PAGE EXTRACT >>
-=-=-=-=-
Actually, a similar application was presented at PUI2001, november 2001, Orlando, Florida. But the most similar ones which I've seen where presented in 2002 and 2003: http://visilab.unime.it/new/index.php?section=19 and http://visilab.unime.it/new/index.php?section=20. Please note that this is a VERY small lab at the university of Messina, in Sicily, south Italy. There have been hundreds of similar applications all around the world in the last 10 years. I wonder whether MS has a patent: It would be a nonsense.

neldeeb
neldeeb

Leave it for Apple to always create the Class, and the rest (all, and speciallt dum micros...) to make the object instantiations :))

seanferd
seanferd

I saw that many years ago. There are already quite a few interesting technologies for gestures, etc., out there. They just aren't consumer commercialized yet. But for all the apparent effort MS has been putting into these things (like Surface), they have very little to show for it. Except Kinect, which was originally based on third party technologies. (What else is new?)
-=-=-=-=-
SUPPLIED DATA >>
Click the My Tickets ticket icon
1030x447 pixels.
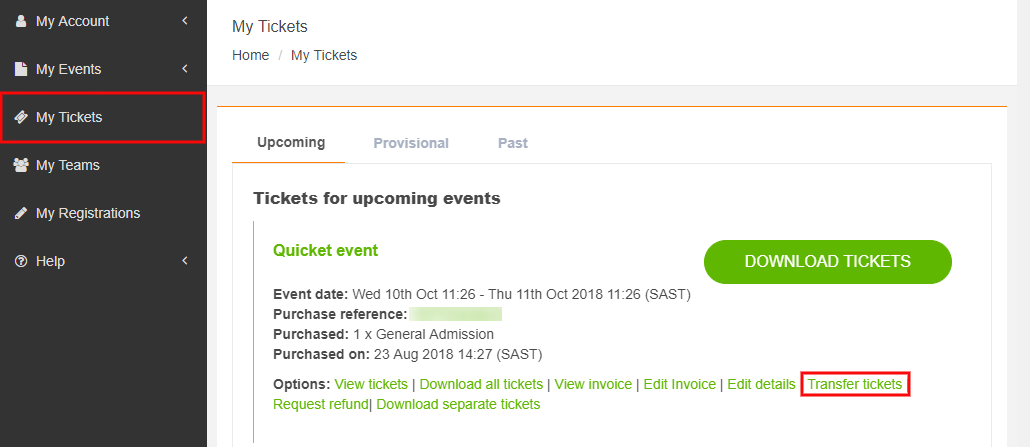21,117
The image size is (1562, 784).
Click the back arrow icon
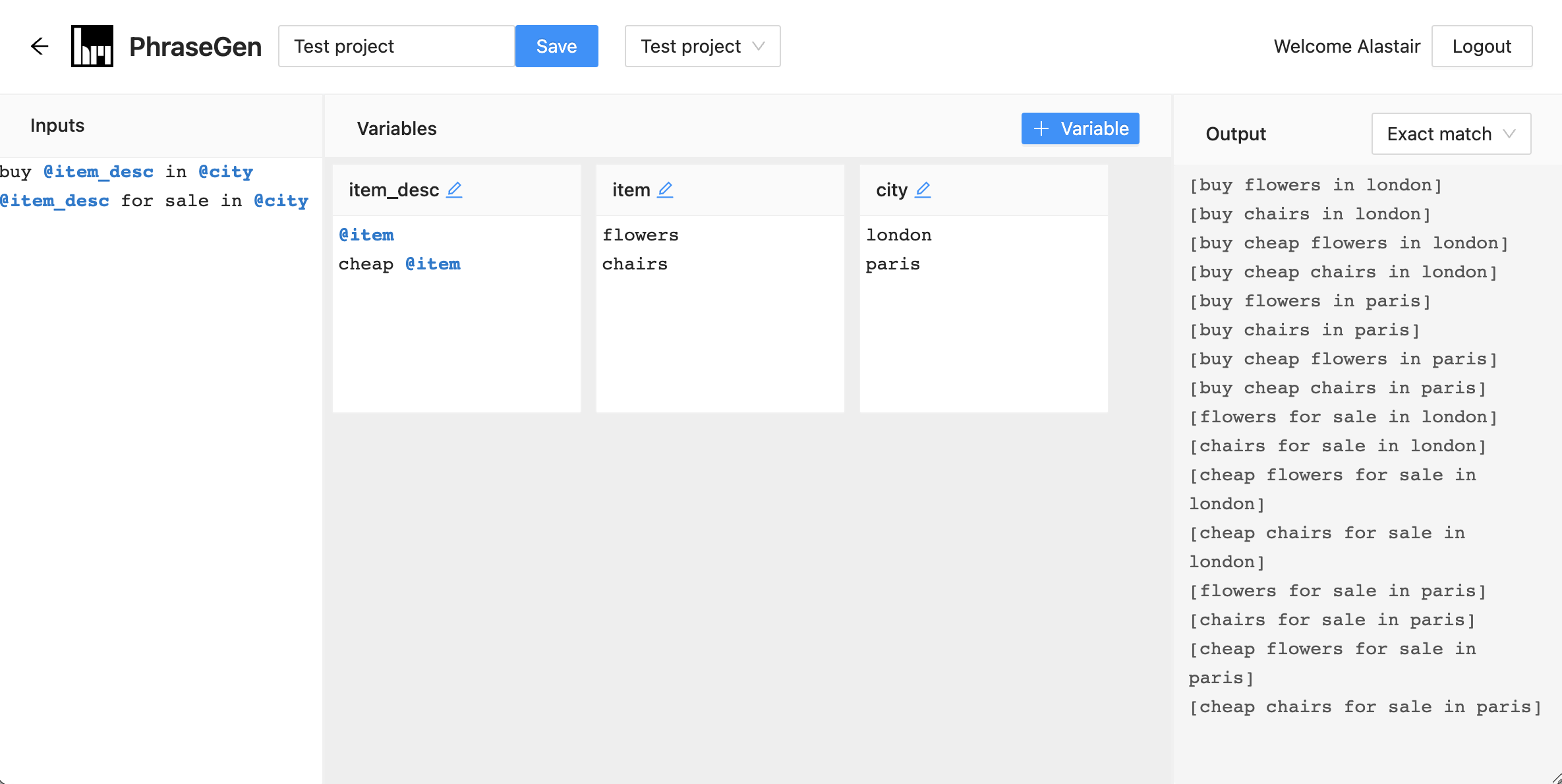[x=40, y=46]
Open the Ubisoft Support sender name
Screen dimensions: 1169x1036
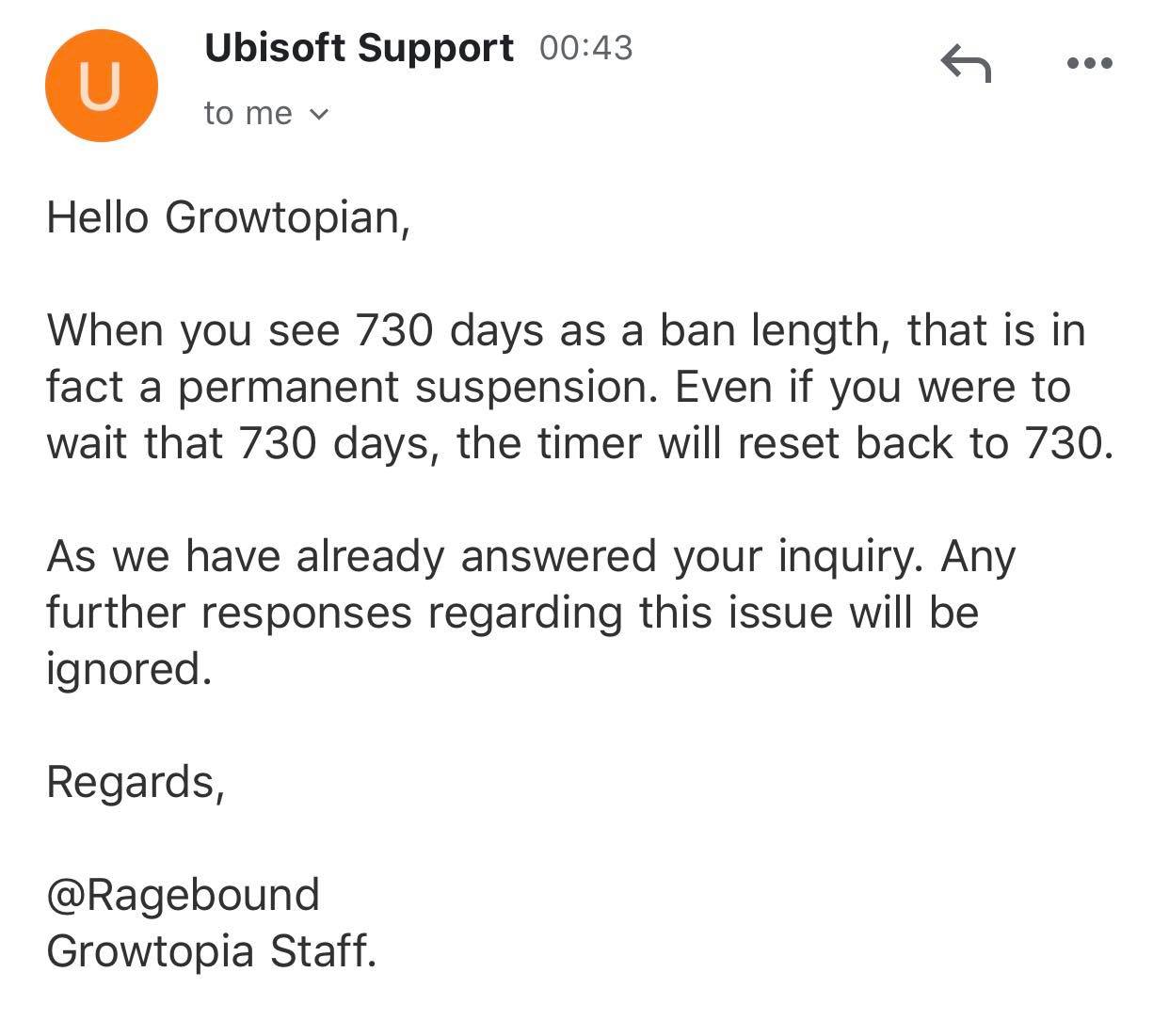point(360,47)
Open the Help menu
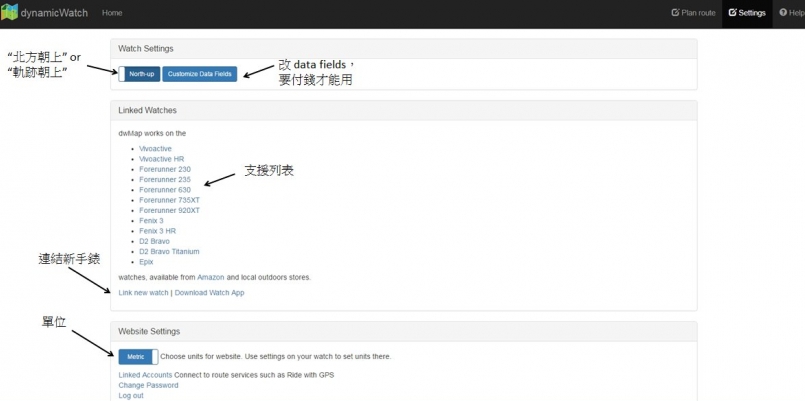Screen dimensions: 805x401 pos(790,13)
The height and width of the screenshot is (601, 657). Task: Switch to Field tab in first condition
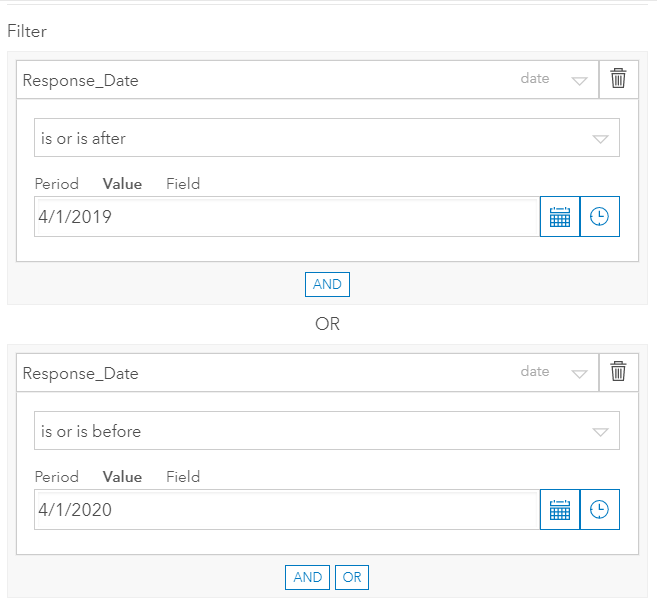click(183, 184)
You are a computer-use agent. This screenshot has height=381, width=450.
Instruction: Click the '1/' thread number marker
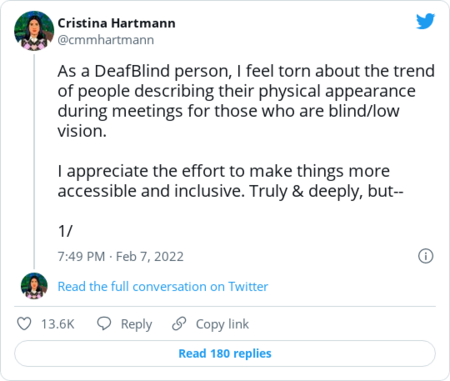coord(65,231)
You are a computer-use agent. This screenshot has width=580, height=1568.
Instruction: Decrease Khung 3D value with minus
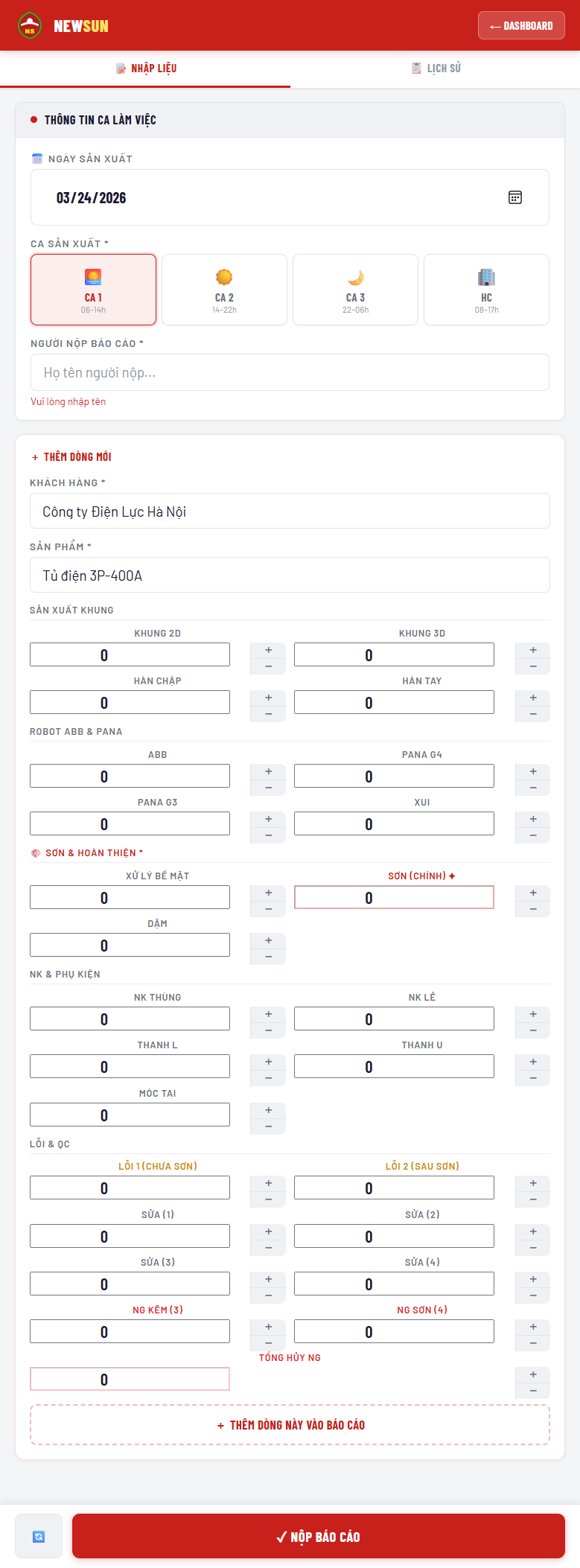pos(532,666)
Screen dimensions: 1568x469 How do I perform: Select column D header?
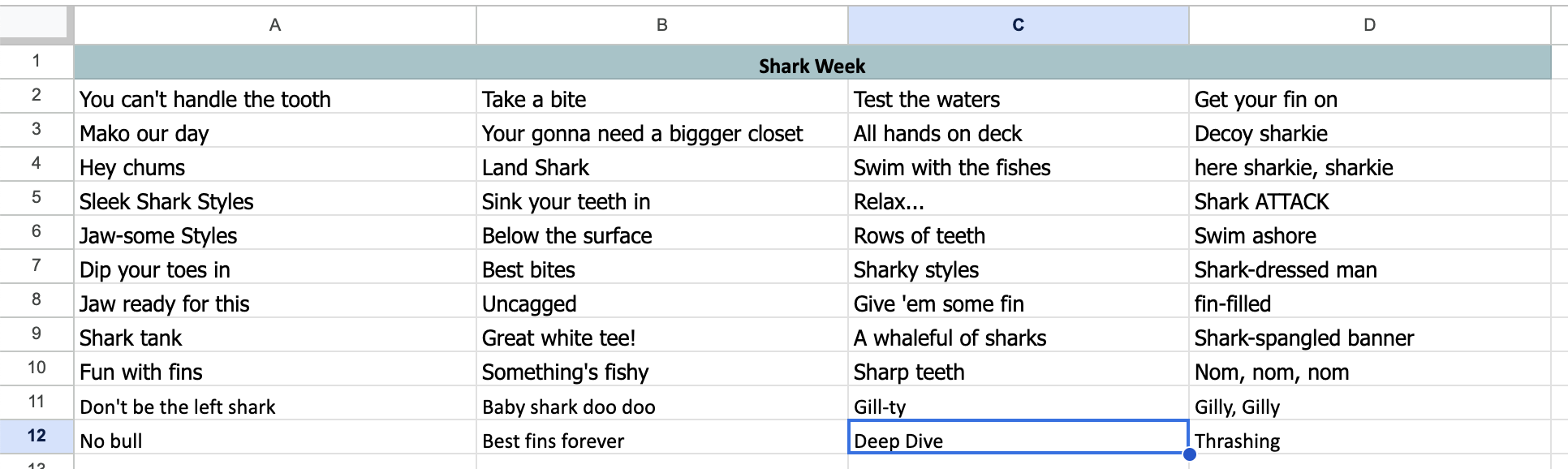coord(1369,25)
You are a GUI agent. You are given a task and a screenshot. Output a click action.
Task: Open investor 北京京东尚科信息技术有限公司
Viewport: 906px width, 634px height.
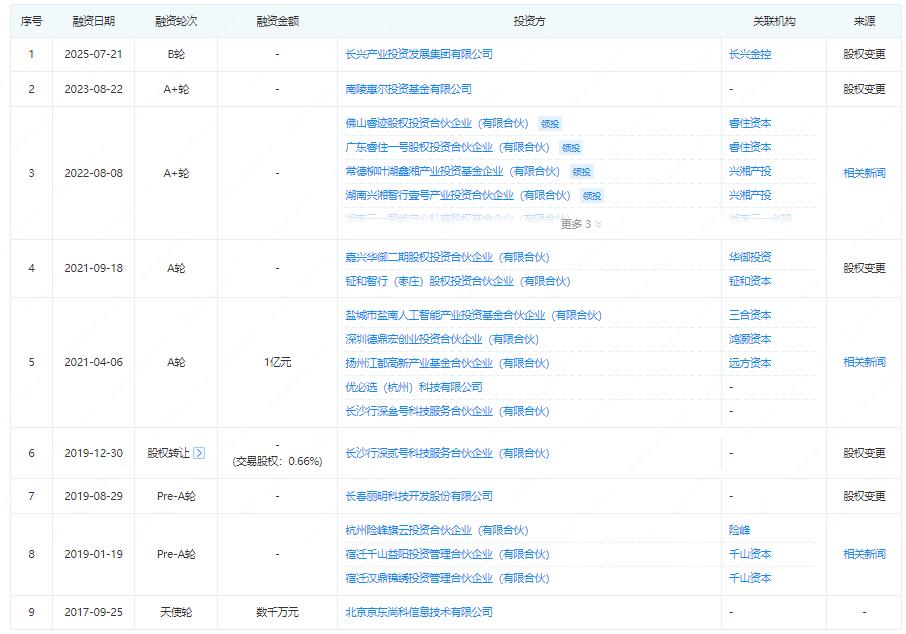point(418,612)
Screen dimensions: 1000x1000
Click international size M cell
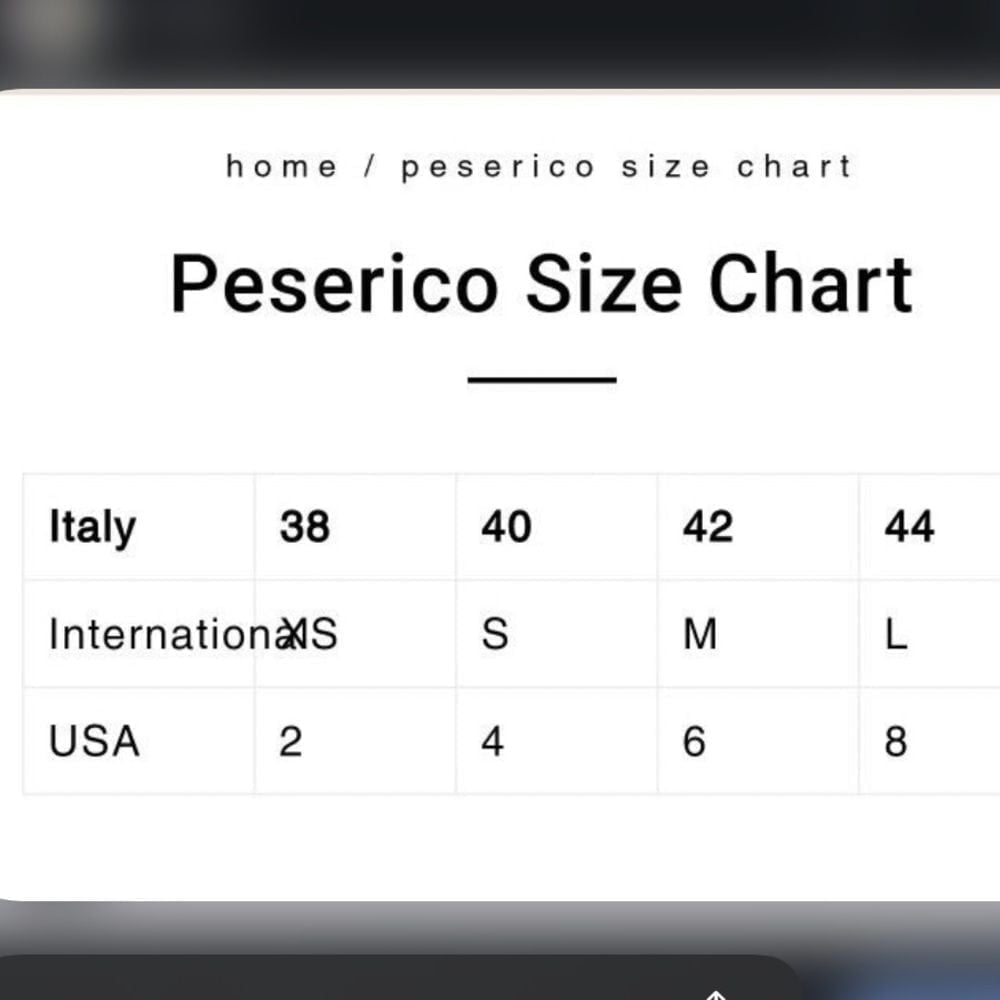(758, 634)
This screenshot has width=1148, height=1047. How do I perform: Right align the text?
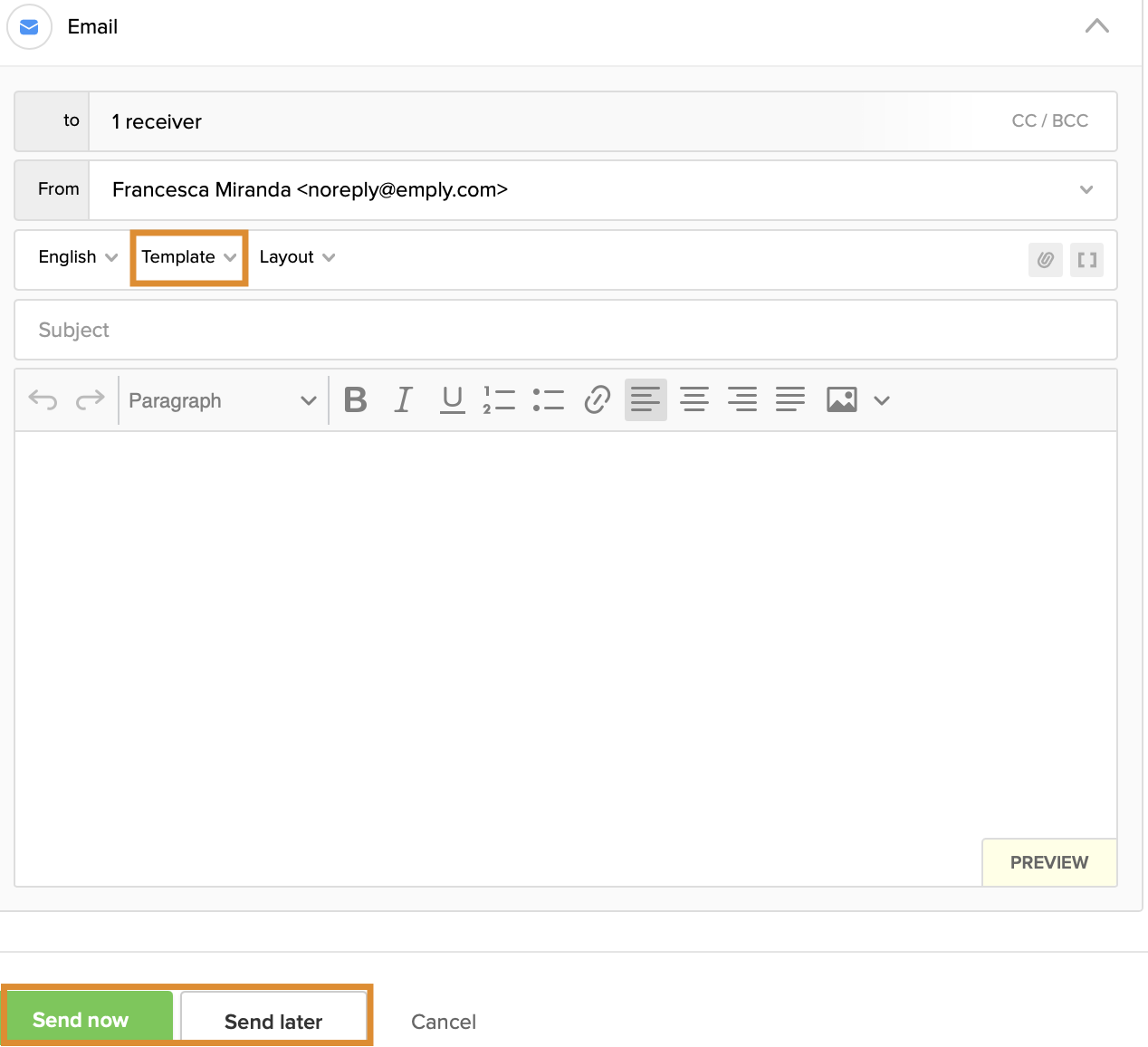[741, 399]
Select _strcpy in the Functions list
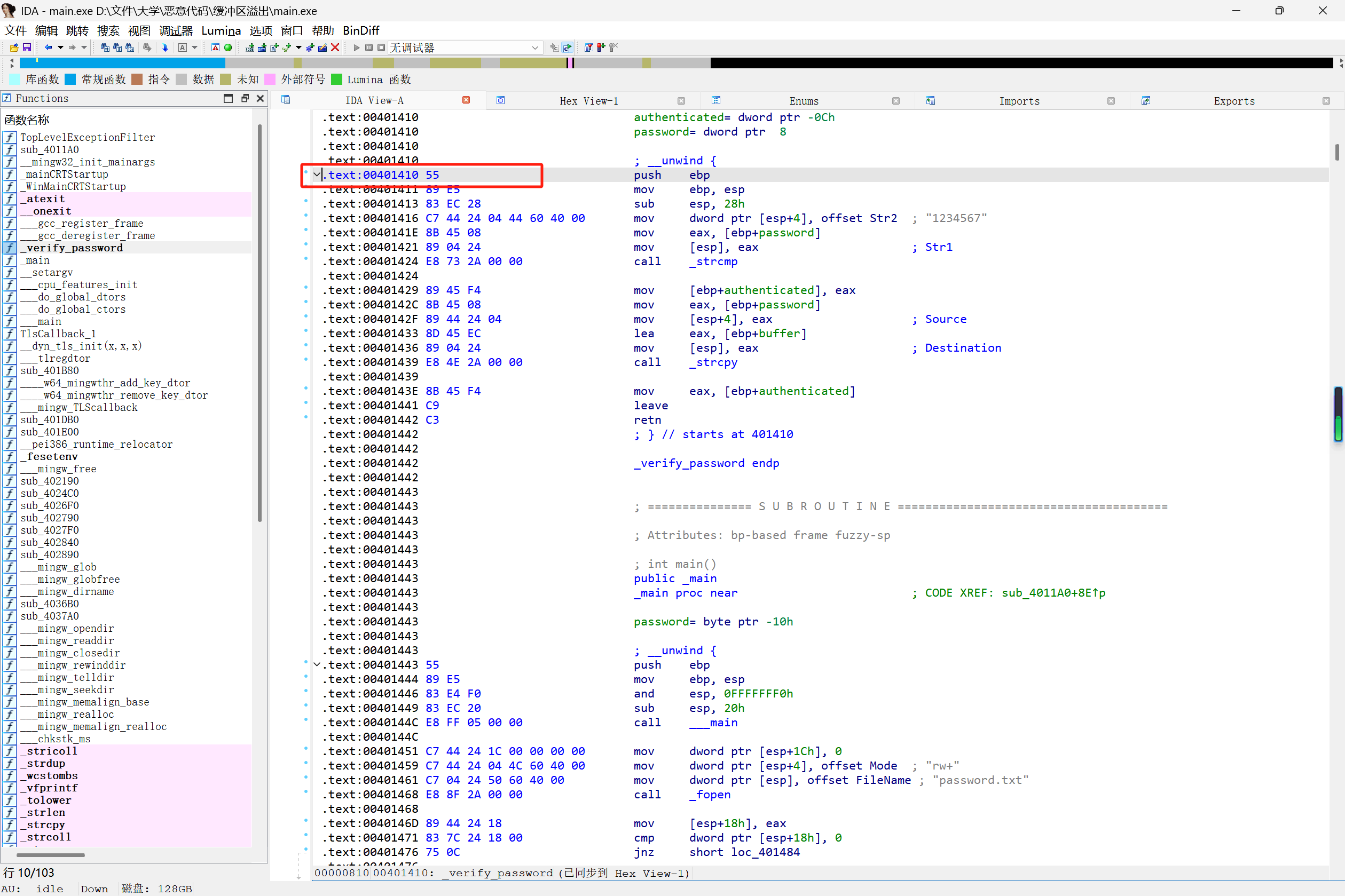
-=-=-=-=-
TASK REQUIREMENTS >>
(a) Answer these questions about the comment thread:
(i) Where and when was a similar application presented?
(ii) Where is the very small lab located?
(iii) What was Kinect originally based on?
(b) Give the comment thread again from "I saw that many" through "else is new?)", swapping "gestures" for "touch input".
(c) Summarize the comment thread in two sentences.

ANSWERS TO THE PROBLEMS >>
(a)
(i) At PUI2001, in November 2001, in Orlando, Florida.
(ii) At the University of Messina, in Sicily, south Italy.
(iii) Third party technologies.

(b)
I saw that many years ago. There are already quite a few interesting technologies for touch input, etc., out there. They just aren't consumer commercialized yet. But for all the apparent effort MS has been putting into these things (like Surface), they have very little to show for it. Except Kinect, which was originally based on third party technologies. (What else is new?)

(c) One comment points out that similar applications were presented years earlier, including some from a very small lab at the University of Messina, and calls a possible MS patent nonsense. Another says many gesture technologies exist but aren't consumer commercialized yet, and that MS has little to show for its efforts except Kinect, which was originally based on third party technologies.